Yehhh ... What always worries me about idiots like this on Youtube is that there are bigger idiots who seem to accept such stupidity as good advice ....and probably find Darwin catching up on them even quicker !!

I'm a bit of a cheapskate and if I can make something that will do the job then I'm usually up for it but with anything that is capable of injuring or even killing you then I tend to either buy the real thing or over engineer it to the point where it cannot fail.

The danger is always there though and a momentary lapse of concentration is all it takes.

I had a 3 foot long one foot diameter cherry log on the lathe last week - I knew it was going to be unbalanced so set the speed control on the lowest level, changed the belt on the pulley to the other setting (not thinking what I was doing I inadvertently swapped the belt from the low speed to the high speed setting - just NOT THINKING !!).
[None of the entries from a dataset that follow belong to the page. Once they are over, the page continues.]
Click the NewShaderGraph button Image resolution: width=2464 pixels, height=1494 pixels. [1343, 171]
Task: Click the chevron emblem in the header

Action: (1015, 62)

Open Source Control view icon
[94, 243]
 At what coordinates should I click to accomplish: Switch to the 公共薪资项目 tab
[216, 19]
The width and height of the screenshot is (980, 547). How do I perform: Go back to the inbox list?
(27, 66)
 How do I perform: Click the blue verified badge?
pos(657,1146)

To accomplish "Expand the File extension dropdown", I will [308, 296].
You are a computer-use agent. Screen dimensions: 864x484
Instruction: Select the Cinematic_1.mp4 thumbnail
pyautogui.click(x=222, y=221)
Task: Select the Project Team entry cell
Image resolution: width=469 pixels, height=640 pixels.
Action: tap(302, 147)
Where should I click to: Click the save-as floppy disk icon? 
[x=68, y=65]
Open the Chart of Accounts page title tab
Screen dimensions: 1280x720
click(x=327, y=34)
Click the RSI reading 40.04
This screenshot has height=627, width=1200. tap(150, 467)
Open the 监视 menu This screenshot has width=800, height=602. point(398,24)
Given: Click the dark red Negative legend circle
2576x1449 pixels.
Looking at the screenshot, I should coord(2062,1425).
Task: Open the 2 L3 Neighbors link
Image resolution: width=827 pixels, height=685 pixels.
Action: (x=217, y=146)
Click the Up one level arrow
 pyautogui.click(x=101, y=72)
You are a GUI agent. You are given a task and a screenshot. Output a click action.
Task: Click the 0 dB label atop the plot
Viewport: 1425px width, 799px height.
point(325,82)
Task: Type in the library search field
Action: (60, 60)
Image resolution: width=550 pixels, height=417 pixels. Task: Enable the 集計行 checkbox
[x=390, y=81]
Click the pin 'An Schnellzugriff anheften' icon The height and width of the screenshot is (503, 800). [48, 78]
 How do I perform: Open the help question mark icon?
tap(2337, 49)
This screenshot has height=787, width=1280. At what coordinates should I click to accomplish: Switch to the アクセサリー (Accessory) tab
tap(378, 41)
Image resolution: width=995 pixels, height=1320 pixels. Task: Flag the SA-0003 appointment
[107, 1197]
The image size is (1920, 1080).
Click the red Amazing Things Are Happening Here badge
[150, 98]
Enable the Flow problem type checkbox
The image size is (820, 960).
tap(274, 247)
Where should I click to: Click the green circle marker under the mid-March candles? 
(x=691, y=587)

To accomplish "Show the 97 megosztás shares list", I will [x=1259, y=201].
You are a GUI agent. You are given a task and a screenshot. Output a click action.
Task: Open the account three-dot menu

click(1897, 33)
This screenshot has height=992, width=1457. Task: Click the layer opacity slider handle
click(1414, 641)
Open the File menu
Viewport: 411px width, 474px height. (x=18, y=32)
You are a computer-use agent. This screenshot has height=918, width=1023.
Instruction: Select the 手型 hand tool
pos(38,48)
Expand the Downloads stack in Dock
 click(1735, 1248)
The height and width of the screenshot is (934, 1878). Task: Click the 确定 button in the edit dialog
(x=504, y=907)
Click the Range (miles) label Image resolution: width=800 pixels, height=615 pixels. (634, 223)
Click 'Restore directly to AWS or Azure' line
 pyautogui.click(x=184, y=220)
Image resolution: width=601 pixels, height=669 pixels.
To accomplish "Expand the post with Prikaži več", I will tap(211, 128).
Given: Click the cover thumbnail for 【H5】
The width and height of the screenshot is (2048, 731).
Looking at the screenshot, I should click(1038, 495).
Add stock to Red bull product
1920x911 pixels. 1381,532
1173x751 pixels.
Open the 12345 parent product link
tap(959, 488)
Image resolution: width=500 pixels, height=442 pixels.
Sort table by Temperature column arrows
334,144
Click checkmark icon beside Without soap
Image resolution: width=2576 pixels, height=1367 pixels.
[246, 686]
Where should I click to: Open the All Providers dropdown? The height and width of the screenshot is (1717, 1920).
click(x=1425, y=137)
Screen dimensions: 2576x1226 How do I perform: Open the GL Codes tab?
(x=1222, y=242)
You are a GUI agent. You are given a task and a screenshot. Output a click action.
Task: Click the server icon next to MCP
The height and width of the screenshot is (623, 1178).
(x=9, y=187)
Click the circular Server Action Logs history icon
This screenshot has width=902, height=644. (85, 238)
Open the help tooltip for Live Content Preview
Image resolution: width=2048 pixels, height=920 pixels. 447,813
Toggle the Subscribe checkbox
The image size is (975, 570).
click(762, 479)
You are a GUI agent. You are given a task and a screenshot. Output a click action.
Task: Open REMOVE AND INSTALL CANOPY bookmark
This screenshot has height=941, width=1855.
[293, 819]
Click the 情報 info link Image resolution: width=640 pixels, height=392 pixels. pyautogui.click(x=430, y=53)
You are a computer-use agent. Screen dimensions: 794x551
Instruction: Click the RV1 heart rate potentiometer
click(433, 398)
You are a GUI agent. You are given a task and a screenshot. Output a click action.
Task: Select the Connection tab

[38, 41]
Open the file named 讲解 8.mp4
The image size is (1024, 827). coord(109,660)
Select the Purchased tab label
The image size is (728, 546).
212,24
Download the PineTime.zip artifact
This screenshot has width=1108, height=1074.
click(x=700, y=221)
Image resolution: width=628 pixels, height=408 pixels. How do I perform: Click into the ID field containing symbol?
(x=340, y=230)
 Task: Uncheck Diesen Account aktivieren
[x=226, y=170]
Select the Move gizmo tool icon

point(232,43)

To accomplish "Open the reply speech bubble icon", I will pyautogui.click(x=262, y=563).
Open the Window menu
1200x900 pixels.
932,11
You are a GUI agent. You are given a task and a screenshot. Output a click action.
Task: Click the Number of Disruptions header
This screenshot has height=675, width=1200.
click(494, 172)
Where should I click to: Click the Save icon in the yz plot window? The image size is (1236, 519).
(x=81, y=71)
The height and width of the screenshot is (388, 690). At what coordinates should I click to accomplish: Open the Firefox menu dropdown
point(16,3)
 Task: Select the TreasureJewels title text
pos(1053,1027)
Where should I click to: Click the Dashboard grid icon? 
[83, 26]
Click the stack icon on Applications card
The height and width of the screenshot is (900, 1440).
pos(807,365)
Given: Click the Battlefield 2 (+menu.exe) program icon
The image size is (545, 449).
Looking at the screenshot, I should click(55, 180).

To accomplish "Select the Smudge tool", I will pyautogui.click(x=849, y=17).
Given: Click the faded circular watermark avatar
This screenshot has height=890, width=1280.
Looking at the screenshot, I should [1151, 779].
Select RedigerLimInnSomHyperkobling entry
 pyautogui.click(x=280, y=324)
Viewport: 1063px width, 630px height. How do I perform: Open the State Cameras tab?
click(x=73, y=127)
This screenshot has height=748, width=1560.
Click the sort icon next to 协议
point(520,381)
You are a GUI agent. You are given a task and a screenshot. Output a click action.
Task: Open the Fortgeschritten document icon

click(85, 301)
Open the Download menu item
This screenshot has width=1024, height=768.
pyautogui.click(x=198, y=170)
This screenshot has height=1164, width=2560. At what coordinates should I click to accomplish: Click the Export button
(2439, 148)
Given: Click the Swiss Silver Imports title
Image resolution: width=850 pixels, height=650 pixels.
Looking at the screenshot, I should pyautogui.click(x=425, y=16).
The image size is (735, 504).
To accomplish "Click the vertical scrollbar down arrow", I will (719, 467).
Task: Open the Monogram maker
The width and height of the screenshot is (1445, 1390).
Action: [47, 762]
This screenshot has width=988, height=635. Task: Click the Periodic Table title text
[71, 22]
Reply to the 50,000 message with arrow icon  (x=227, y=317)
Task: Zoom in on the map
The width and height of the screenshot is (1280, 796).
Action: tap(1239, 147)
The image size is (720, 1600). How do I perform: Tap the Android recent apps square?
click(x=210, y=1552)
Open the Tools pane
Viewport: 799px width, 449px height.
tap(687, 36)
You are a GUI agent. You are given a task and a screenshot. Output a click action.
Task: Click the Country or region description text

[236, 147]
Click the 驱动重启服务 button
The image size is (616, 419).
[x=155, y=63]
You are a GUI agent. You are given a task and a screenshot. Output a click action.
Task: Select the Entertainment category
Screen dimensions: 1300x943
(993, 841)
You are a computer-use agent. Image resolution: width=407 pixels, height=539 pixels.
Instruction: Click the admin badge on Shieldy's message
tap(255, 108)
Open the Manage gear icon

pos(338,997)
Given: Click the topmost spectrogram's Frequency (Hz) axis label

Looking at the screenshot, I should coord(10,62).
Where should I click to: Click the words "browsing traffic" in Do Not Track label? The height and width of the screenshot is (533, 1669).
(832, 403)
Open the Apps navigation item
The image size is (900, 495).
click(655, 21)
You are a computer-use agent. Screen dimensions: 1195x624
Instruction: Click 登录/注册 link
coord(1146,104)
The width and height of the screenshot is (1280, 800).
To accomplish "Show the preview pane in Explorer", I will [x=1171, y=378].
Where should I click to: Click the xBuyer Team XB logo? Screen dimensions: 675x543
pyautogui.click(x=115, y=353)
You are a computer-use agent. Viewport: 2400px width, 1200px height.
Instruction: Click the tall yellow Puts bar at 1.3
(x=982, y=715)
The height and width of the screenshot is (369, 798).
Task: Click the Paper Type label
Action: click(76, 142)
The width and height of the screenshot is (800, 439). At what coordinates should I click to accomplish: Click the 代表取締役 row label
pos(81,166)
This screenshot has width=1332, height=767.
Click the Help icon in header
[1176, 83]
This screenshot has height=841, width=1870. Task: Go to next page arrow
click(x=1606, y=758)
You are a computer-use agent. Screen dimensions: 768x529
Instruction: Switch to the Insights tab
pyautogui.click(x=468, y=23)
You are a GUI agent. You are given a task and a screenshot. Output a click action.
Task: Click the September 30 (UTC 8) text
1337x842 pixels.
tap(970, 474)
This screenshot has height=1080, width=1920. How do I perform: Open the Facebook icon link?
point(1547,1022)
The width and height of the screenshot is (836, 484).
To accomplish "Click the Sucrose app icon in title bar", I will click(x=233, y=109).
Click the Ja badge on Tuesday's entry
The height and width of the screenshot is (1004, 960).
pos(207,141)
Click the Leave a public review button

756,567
Started the lathe thinking the log would be rotating at 50 RPM and instead it started at 200 RPM - that's a lot of difference for an unbalanced log weighing about 25Kg ! Before I could stop the lathe the log had freed itself from the centres and was airborne - it missed me but bounced and landed on my foot - and I said a quiet prayer that I ALWAYS wear steel toe cap boots in the workshop - best £17 I ever spent in Aldi - pull on steel toe cap boots.
 
Bet if you check A & E records, it's already been tried!

remember my father telling me the story of a fellow carpenter who had taped back the blade guard on his skil saw (it moves out of the way as you push it through the wood, but most, including dad would hold it back with their thumb - there was a handle there for that purpose so you could offer it up to the wood without any resistance) on that particular site dinner break was marked by switching off site power.
Said carpenter, on the stopping of his saw just placed it down on the scaffold board next to the work in hand and had his dinner, not realising that the power button on the saw had jammed in the 'on' position - he was walking back along the walkway towards his tools when the power was put back on and the saw just burst into life and came hurtling down the planks towards him.
Needless to say, he no longer has the ability to wear flipflops, has given up ballet but doesn't need to have his toenails clipped!!